HAMDEN — Dressing up for Halloween isn’t only child’s play, and one university wants to make sure that costumes its students choose aren’t going to offend.
Quinnipiac University has borrowed a program from Ohio State University to reinforce the idea that “My Culture is not a Costume.”
“The campaign is sensitizing individuals there are so many good (costumes) you can choose, so you should try to be thoughtful and think about it can really take away someone’s identity,” said Diane M. Ariza, associate vice president for academic affairs and chief diversity officer.
Around the campus are posters featuring students, urging them to think about how a costume can affect others before choosing it, Ariza said. They also emailed all undergraduate and graduate students about the campaign, she said.
“There’s a long list of what we want to see them avoid, but you can’t include everything,” she said. The ones that come to mind because they come up every year are dressing up in blackface or dressing up as a culture, she said.
“There’s a tendency at parties where you have a theme like Native Americans or Mexicans, and so when you start to perpetuate a stereotype, it’s not really supporting the identity of that community,” she said. “That’s when you should ask the question, ‘Should we really be doing this? Is it taking away the respectability?’ In some cases, the pain goes far back, such as blackface — you’re not celebrating, you’re not understanding the historical pain that image creates when you dress up that way.”
Shortly after the fall semester started in September, a student posted a picture on the social media site Snapchat that depicted another student wearing a cosmetic facial mask, with the caption, “Black Lives Matter.” The picture was widely shared and the student who posted it ultimately left the university.
But it’s not only racial issues that can be met with inappropriate costumes, Ariza said.
“Last year when Bruce Jenner came out as a transgender individual, there were many people dressing up as her,” she said. “What statement are you making? Are you reinforcing the idea of transgender or are you taking away the respectability of being transgender?”
Deans at the university have talked about how dressing up as the “promiscuous nurse” can be demeaning to the profession, she said.
There are religious groups that don’t celebrate Halloween because it represents something more negative that is not part of their faith so that sometimes comes up in the conversation.
“There are others who feel that this is being oppressive and forceful,” she said. “We never say in our communication that we prohibit them. It’s about educating individuals about Halloween.”
The campaign includes posters of students urging their peers to be thoughtful in picking out costumes, she said.
“We emailed out not just a message but pictures of students who have volunteered to be part of the campaign,” she said. “We took pictures of them with a statement in front of them saying avoid the stereotype, that your culture is not a costume. “When people are walking around, we want this to be a point of conversation, so they will think, ‘I’ve never thought about that.’ … We are hoping that it will strike some type of conversation and hopefully educate,” she said.
At Ohio State University, a student group called Students Teaching About Racism in Society sponsors the program, and Ariza said their goal at Quinnipiac is to have students there take over its organization, as well.
“We would like students to lead this next year and not administrators,” she said.
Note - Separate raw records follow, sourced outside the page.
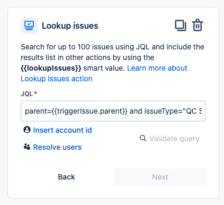The width and height of the screenshot is (224, 205).
Task: Click the JQL field label
Action: tap(27, 93)
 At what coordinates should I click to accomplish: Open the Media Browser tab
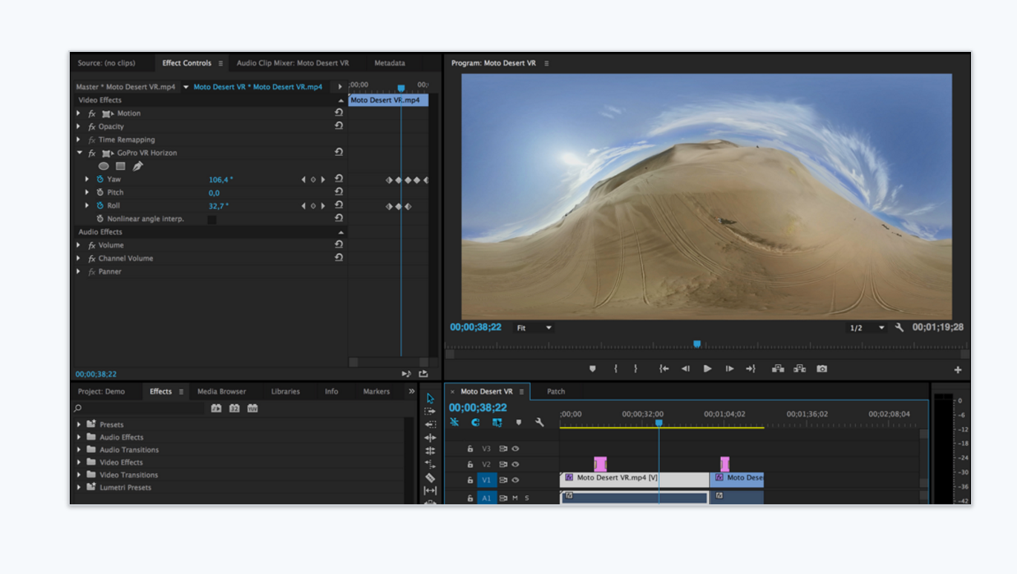coord(221,392)
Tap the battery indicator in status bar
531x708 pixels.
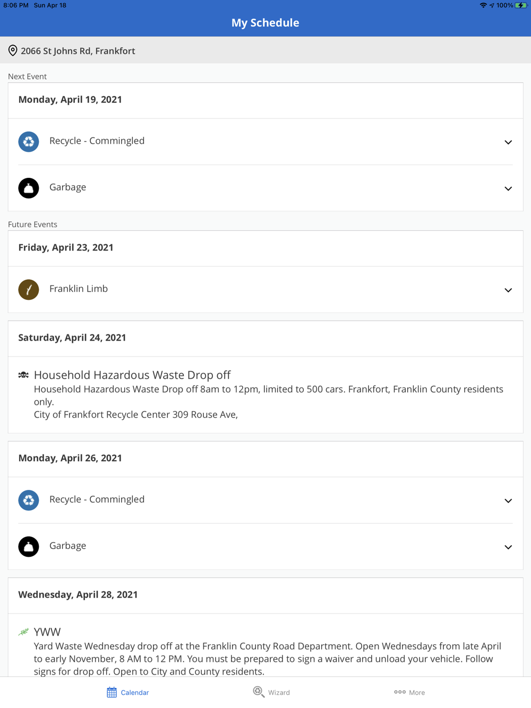pos(521,5)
This year, it was a collaboration between the Office of Student Affairs and the Department of Cultural and Global Engagement. “We would like to see students taking it on as their campaign,” she said.
It’s the fourth year they have run the program, she said.
Last year at Yale University, a request from its Intercultural Affairs Committee urging cultural sensitivity when choosing Halloween costumes led to one professor’s resignation after she told students that they should wear whatever costume they wanted regardless of whether it offends anyone.
The Intercultural Affairs Committee sent out an email days before Halloween urging students not to choose “culturally unaware and insensitive” costumes. Professor Erika Christakis and her husband, Nicholas, headed Silliman College at the university and resigned their positions after Erika Christakis responded by suggesting the university was trying to control its students.
This year, the university’s associate vice president for Student Life and the senior associate dean of Yale College sent out an email to students that, while not directly addressing the issue of offensive costumes, urged students to not only stay safe but be considerate of others this Halloween.
“With fall break here and Halloween just around the corner, we hope you are all planning to take some time to relax and have fun with people you care about. We also hope you that you will stay safe, think about the choices you are making, and be aware of how those choices affect other people,” the email said.
“Yale should always be a community of care and mutual respect, and we invite your active participation in that shared effort,” it said. “If you see someone who needs medical attention, call for help. If you dress up for the holiday, don a costume that respects your classmates. If you engage in sexual behavior, do so with consent and mutual respect.”
Both Southern Connecticut State University spokesman Joe Musante and UConn spokeswoman Stephanie Reitz said they weren’t aware of any efforts on their campuses directed at Halloween activity, and an employee at the University of New Haven also said there were no issues with costumes there.